_Exercise description_
Copy out all lines from the entries below in which "Select" occurs.

_Provided data_
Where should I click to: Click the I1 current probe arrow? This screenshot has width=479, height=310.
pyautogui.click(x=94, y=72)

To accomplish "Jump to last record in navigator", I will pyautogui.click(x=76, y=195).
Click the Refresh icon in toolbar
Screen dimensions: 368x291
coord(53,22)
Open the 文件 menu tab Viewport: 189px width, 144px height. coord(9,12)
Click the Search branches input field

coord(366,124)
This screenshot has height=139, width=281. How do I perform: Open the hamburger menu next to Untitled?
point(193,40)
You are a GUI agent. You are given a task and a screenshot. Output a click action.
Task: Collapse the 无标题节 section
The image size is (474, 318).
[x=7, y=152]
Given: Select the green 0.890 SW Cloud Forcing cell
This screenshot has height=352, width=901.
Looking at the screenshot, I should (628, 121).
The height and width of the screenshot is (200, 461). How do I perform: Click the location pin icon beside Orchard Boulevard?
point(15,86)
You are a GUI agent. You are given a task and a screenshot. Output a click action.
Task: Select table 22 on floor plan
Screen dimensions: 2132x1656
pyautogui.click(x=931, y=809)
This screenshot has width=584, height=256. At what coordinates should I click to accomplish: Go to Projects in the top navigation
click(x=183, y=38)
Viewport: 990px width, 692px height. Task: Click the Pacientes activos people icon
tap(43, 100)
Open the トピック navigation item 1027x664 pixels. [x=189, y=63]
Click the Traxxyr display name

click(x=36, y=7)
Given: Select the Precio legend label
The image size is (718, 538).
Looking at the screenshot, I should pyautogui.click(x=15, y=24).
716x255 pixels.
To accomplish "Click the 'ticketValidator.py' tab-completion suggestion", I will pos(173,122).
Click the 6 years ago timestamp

_Exercise result_
Given: Select the green 0.890 SW Cloud Forcing cell
Task: Select table 22 on floor plan
Given: Select the Precio legend label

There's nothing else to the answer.